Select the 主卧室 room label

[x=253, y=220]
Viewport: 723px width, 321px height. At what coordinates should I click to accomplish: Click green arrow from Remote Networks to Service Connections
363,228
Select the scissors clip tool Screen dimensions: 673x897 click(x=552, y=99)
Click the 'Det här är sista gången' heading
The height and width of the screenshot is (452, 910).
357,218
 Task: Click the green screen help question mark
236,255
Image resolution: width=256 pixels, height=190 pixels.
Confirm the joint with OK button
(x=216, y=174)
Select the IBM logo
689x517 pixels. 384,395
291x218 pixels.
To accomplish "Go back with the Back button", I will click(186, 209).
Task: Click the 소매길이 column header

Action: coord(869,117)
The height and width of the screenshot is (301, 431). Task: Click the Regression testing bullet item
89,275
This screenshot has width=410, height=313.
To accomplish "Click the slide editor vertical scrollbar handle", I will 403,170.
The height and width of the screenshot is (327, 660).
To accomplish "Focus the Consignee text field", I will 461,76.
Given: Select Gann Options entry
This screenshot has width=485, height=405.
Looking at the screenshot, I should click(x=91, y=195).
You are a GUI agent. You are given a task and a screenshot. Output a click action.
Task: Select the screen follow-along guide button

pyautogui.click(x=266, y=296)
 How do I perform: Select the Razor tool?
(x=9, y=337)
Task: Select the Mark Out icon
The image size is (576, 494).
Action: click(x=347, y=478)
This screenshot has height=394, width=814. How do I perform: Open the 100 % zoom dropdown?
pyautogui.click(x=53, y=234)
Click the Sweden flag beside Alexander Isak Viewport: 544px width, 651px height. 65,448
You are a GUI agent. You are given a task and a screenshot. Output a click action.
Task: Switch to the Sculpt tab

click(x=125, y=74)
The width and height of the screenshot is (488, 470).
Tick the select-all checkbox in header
....
* _Exercise goal_
When the entries above are retyped, each line must stay exactly as it is.

* _Written solution_
Select the 主卧室 room label

[x=253, y=220]
Viewport: 723px width, 321px height. At what coordinates should I click to accomplish: Click green arrow from Remote Networks to Service Connections
363,228
Select the scissors clip tool Screen dimensions: 673x897 click(x=552, y=99)
Click the 'Det här är sista gången' heading
The height and width of the screenshot is (452, 910).
357,218
 Task: Click the green screen help question mark
236,255
Image resolution: width=256 pixels, height=190 pixels.
Confirm the joint with OK button
(x=216, y=174)
Select the IBM logo
689x517 pixels. 384,395
291x218 pixels.
To accomplish "Go back with the Back button", I will click(186, 209).
Task: Click the 소매길이 column header

Action: coord(869,117)
The height and width of the screenshot is (301, 431). Task: Click the Regression testing bullet item
89,275
This screenshot has width=410, height=313.
To accomplish "Click the slide editor vertical scrollbar handle", I will 403,170.
The height and width of the screenshot is (327, 660).
To accomplish "Focus the Consignee text field", I will 461,76.
Given: Select Gann Options entry
This screenshot has width=485, height=405.
Looking at the screenshot, I should click(x=91, y=195).
You are a GUI agent. You are given a task and a screenshot. Output a click action.
Task: Select the screen follow-along guide button

pyautogui.click(x=266, y=296)
 How do I perform: Select the Razor tool?
(x=9, y=337)
Task: Select the Mark Out icon
The image size is (576, 494).
Action: click(x=347, y=478)
This screenshot has height=394, width=814. How do I perform: Open the 100 % zoom dropdown?
pyautogui.click(x=53, y=234)
Click the Sweden flag beside Alexander Isak Viewport: 544px width, 651px height. 65,448
You are a GUI agent. You are given a task and a screenshot. Output a click action.
Task: Switch to the Sculpt tab

click(x=125, y=74)
The width and height of the screenshot is (488, 470).
Tick the select-all checkbox in header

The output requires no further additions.